═════ Supplied data ═════
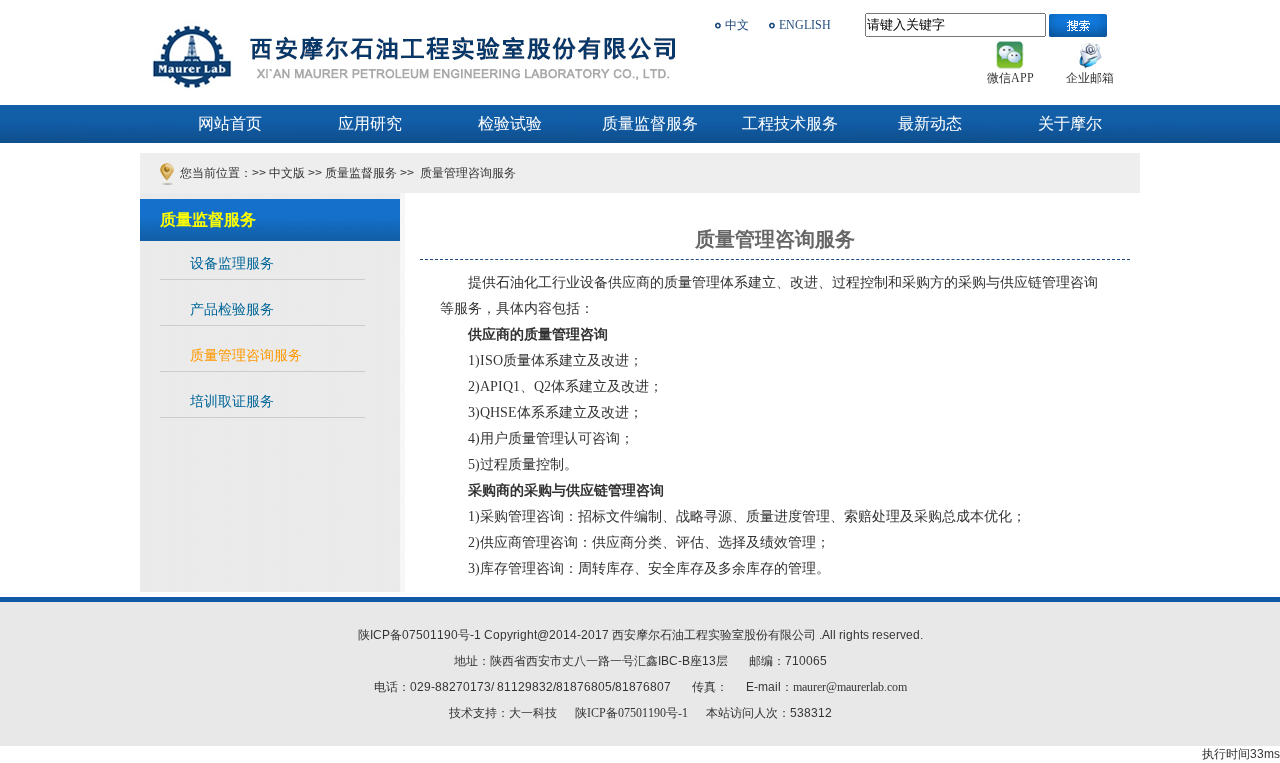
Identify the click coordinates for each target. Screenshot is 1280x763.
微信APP (1010, 78)
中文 (737, 25)
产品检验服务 (232, 309)
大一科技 (533, 713)
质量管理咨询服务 (466, 173)
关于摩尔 (1070, 123)
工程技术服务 (790, 123)
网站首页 (230, 123)
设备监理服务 (232, 263)
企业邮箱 (1090, 78)
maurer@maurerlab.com (850, 687)
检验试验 (510, 123)
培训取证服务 (232, 401)
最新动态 (930, 123)
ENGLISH (805, 25)
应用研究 (370, 123)
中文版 (287, 173)
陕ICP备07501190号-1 (630, 713)
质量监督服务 (650, 123)
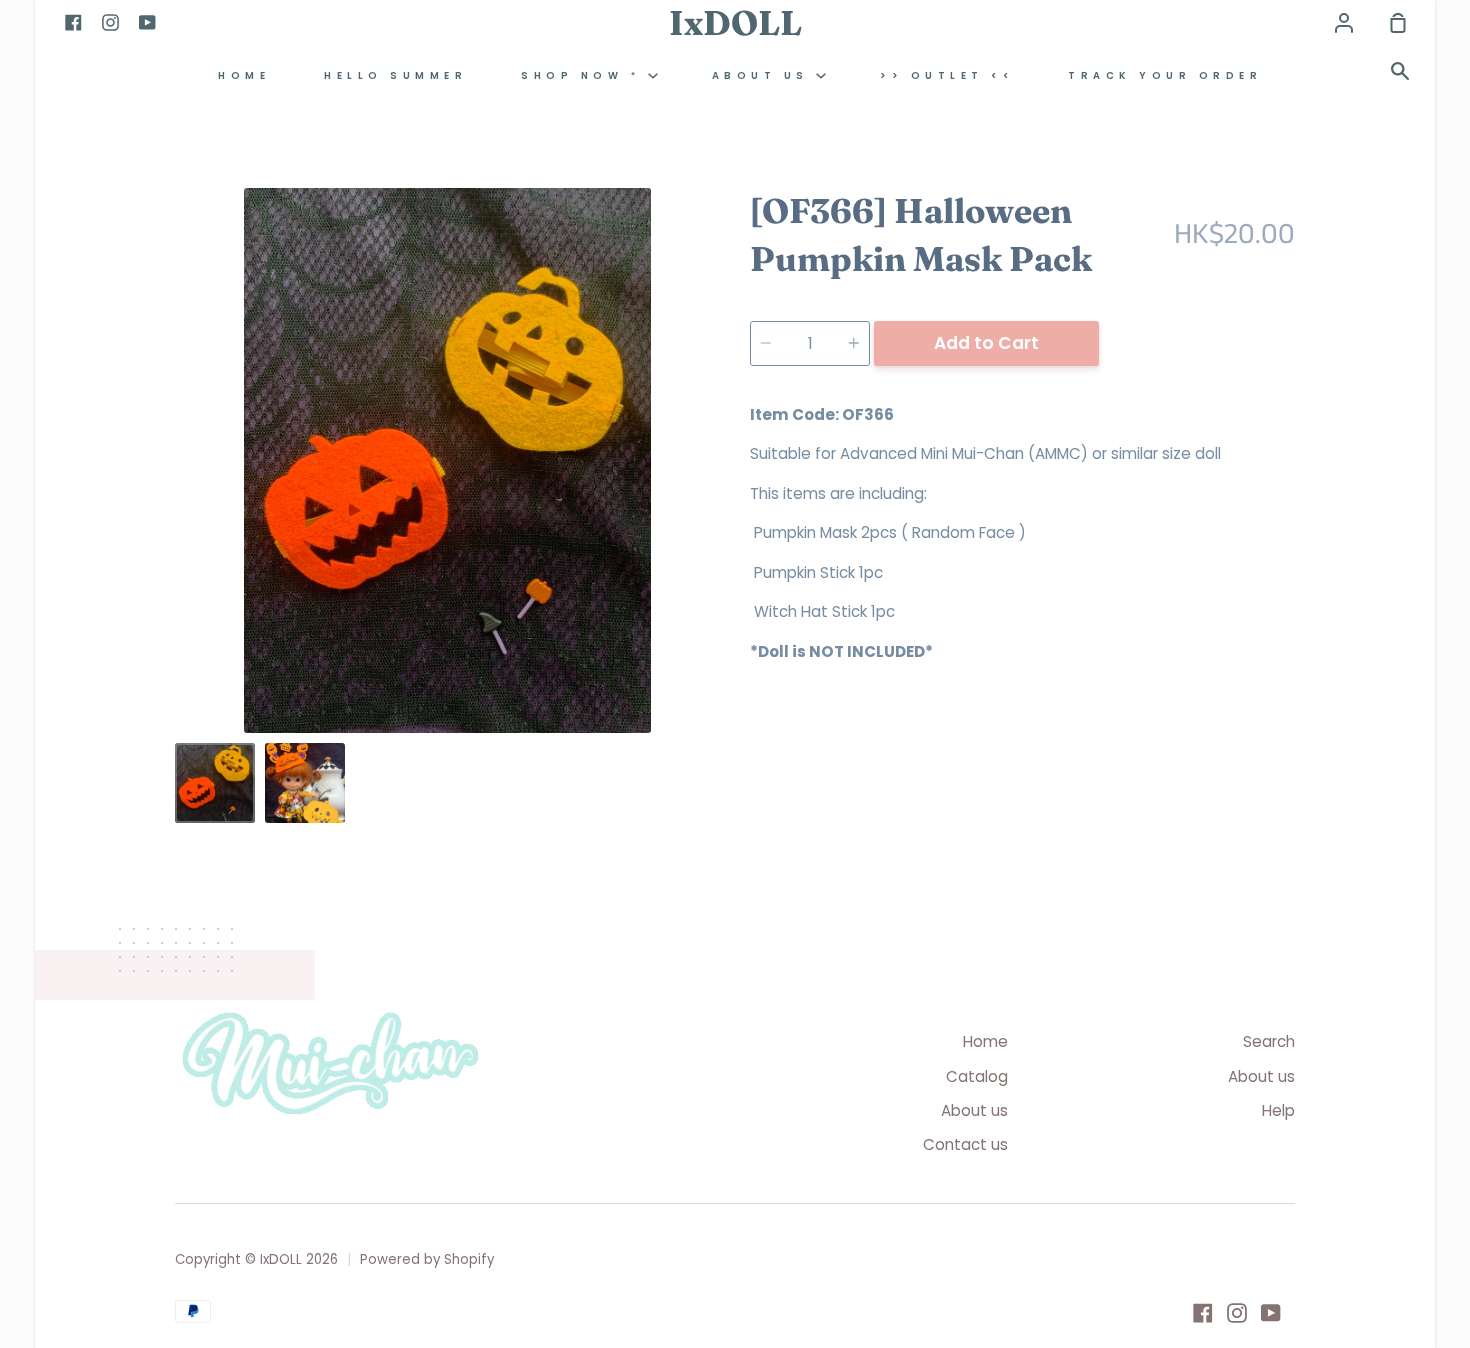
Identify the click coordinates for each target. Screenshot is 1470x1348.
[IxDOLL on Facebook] (1203, 1313)
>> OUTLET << (947, 75)
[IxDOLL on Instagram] (1237, 1313)
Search (1269, 1041)
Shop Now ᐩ (584, 75)
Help (1278, 1110)
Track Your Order (1165, 75)
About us (764, 75)
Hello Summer (395, 75)
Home (985, 1041)
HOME (244, 75)
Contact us (965, 1144)
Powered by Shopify (427, 1259)
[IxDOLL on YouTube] (1271, 1313)
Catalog (977, 1076)
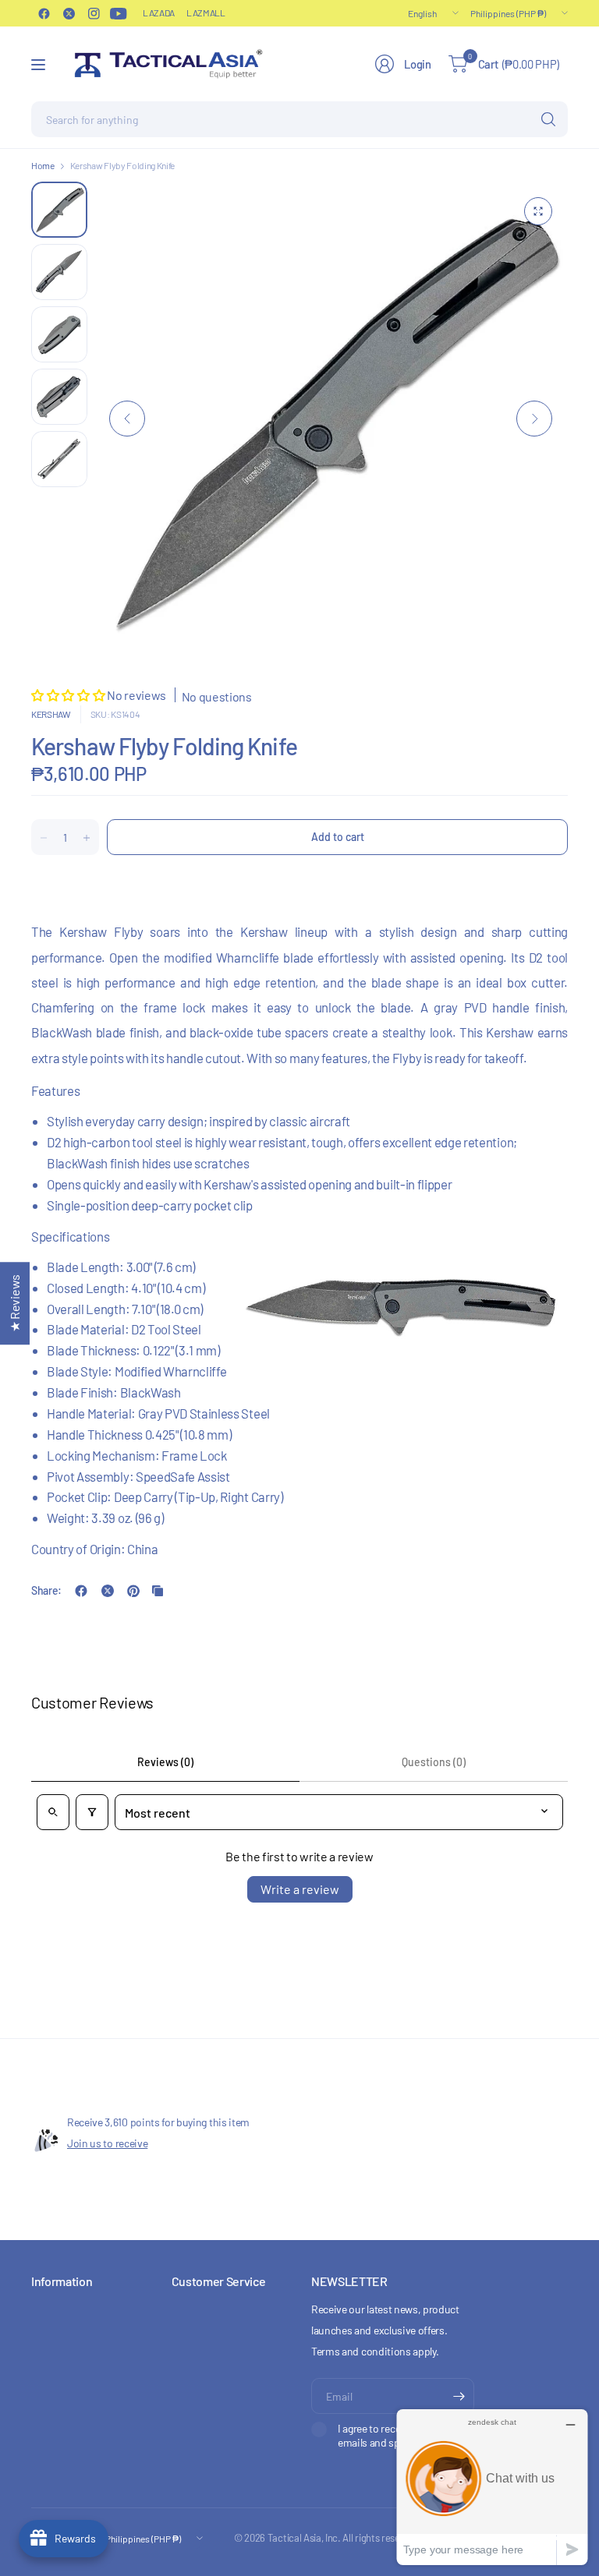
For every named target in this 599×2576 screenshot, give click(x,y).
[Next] (534, 418)
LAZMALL (205, 12)
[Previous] (127, 418)
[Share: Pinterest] (133, 1591)
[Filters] (92, 1812)
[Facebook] (43, 13)
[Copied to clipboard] (157, 1591)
═════
Going through the records above, state how many lines include the word "IxDOLL", and give no other text.

3